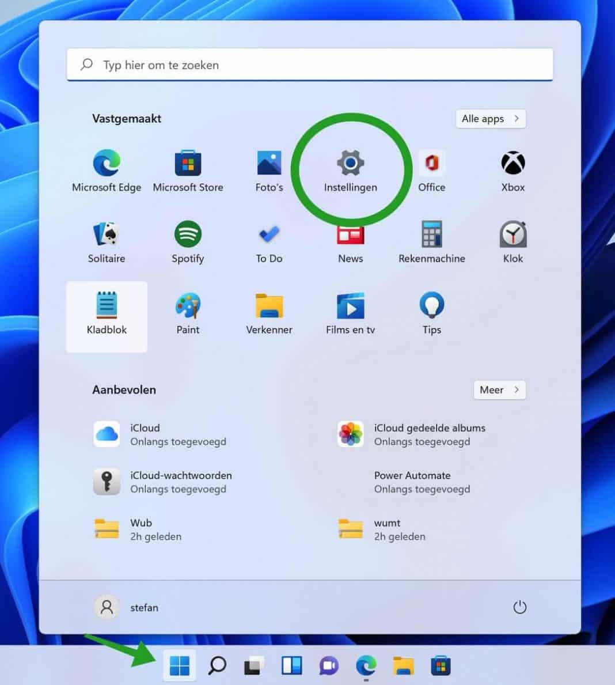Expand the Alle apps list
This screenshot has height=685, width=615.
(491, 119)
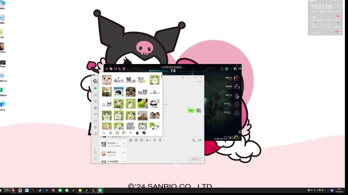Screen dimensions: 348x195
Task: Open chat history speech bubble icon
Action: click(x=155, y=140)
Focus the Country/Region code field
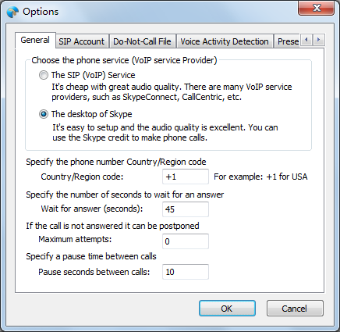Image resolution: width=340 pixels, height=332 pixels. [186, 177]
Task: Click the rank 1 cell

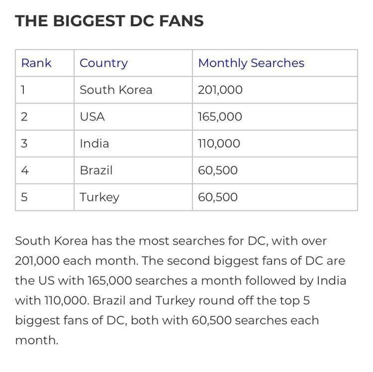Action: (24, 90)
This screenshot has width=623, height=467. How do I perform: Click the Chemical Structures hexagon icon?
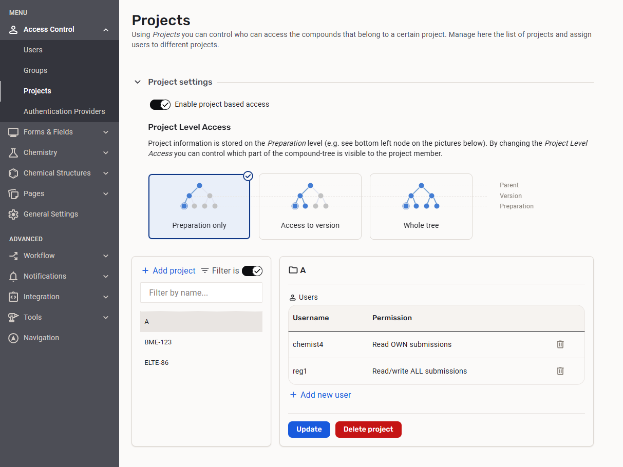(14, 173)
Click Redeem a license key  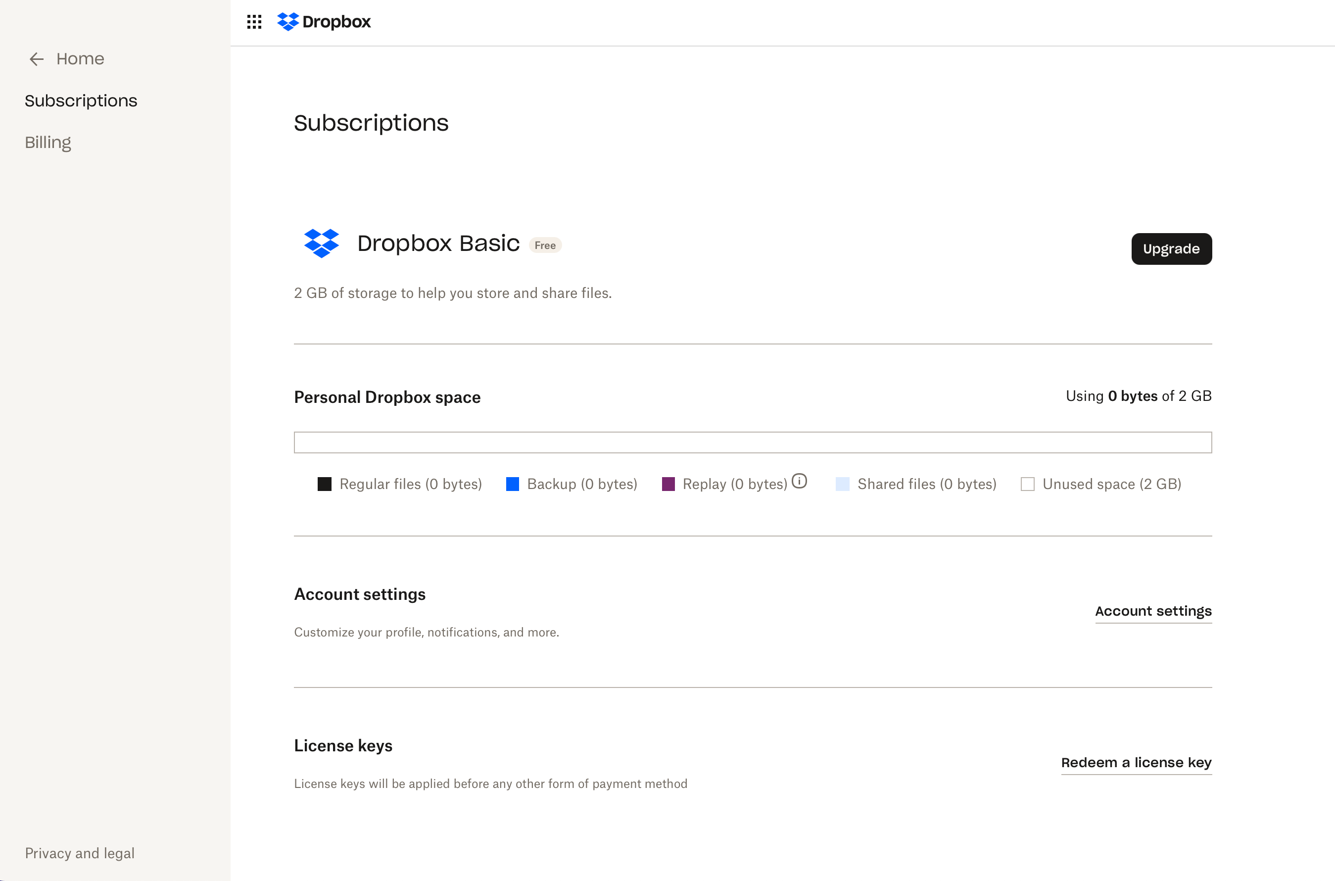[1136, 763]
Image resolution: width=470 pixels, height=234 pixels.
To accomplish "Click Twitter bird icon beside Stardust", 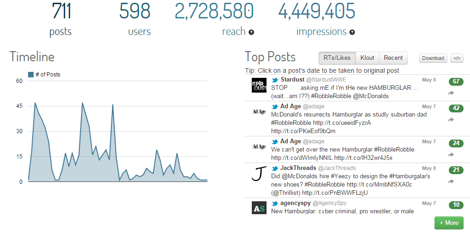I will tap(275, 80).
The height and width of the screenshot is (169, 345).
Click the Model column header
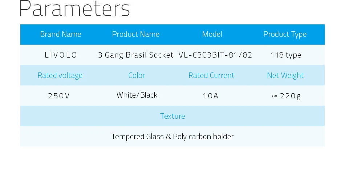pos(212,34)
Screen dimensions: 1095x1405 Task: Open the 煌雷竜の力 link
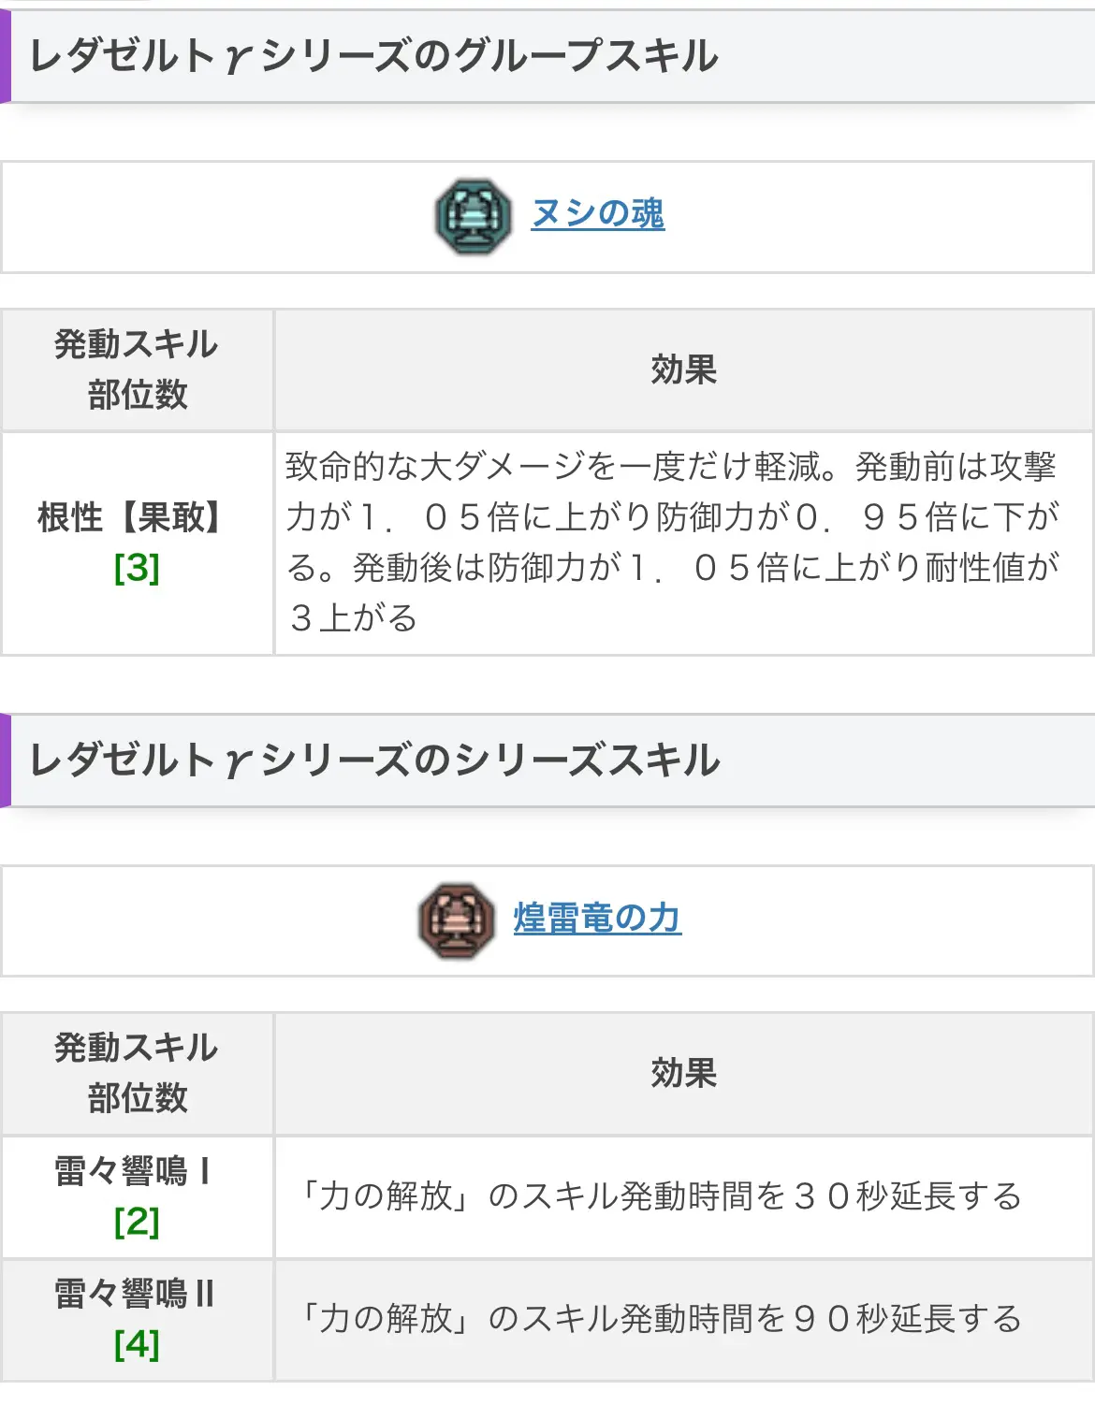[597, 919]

···

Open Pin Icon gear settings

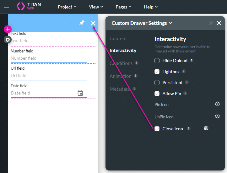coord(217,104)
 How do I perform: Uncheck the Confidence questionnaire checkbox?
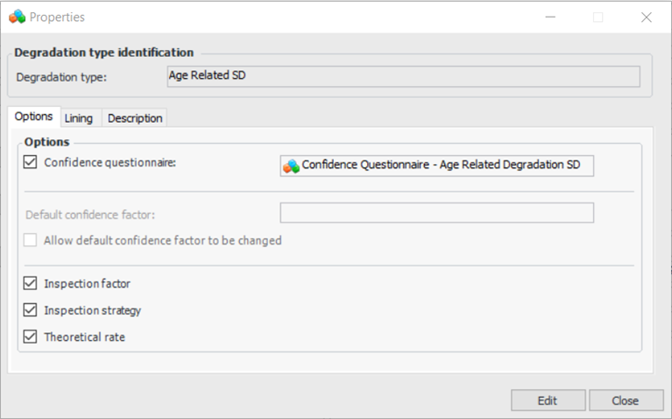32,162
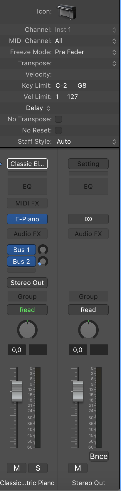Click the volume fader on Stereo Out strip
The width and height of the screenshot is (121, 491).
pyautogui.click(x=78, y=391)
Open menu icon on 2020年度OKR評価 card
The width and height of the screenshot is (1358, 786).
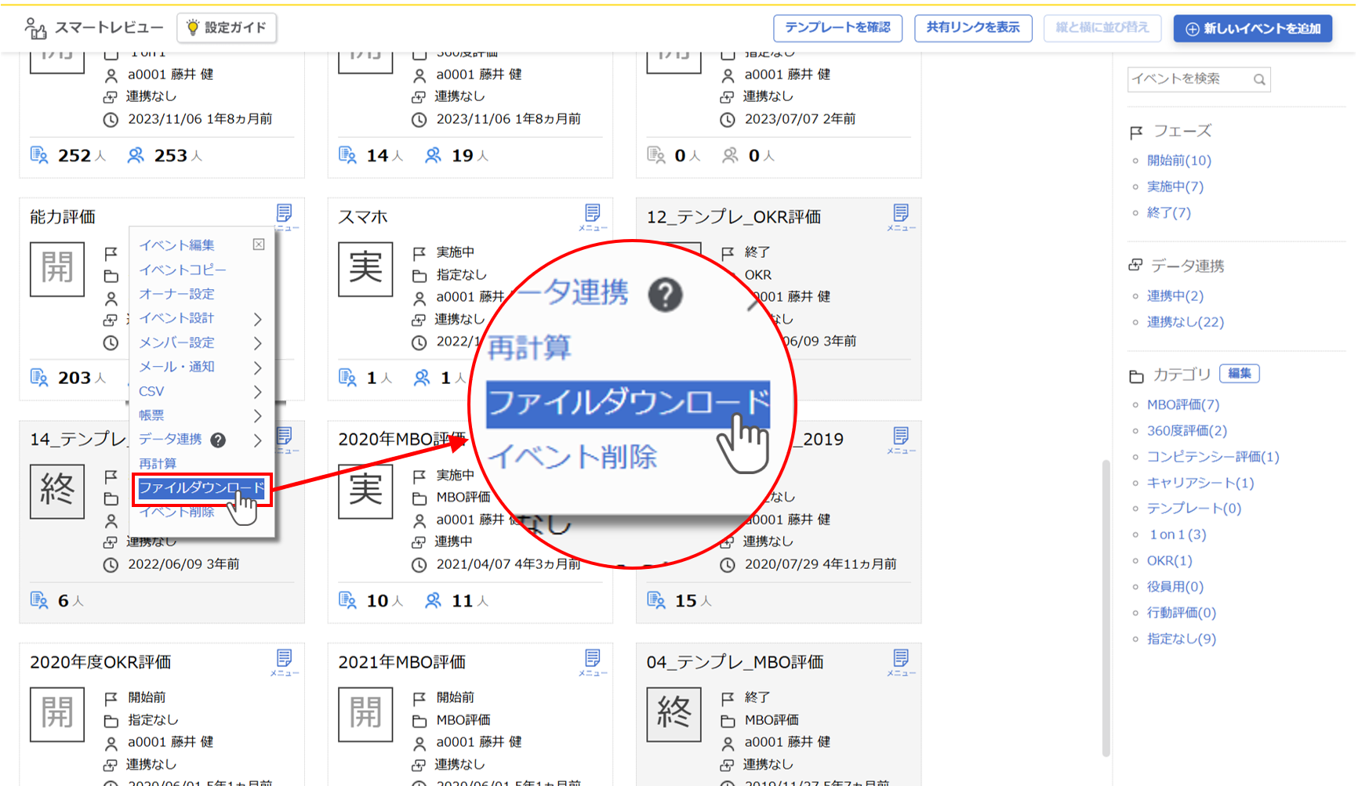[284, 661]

···

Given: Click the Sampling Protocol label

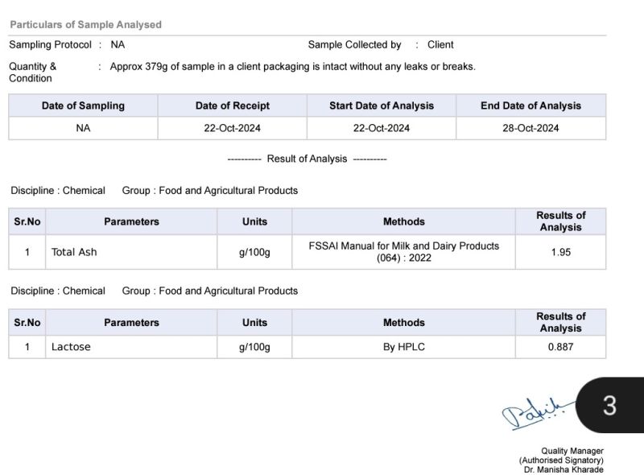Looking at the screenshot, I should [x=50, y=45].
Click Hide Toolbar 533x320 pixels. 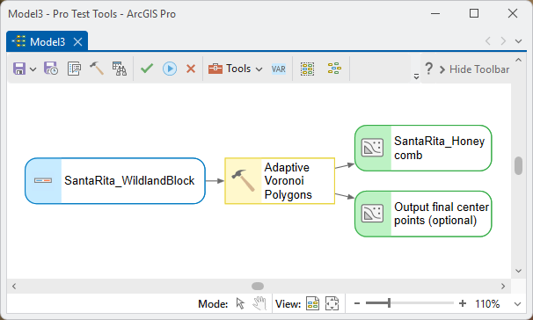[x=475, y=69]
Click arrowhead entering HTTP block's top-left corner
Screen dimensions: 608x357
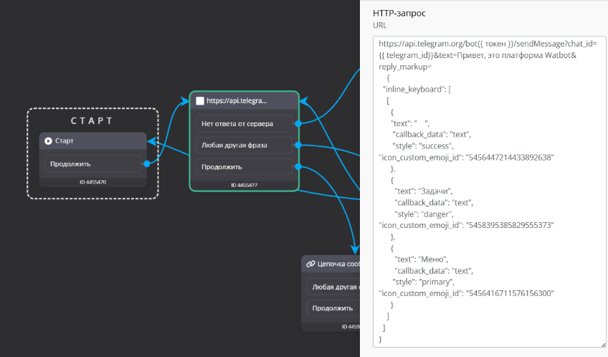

···

WHAT IS NEEDED
Which lines in the entries above contain the word "Open"? Filter them out and copy each one.

COMPLETE ANSWER
Task: Open chat history speech bubble icon
Screen dimensions: 1095x1405 Task: Open the 煌雷竜の力 link
Open Pin Icon gear settings
Open menu icon on 2020年度OKR評価 card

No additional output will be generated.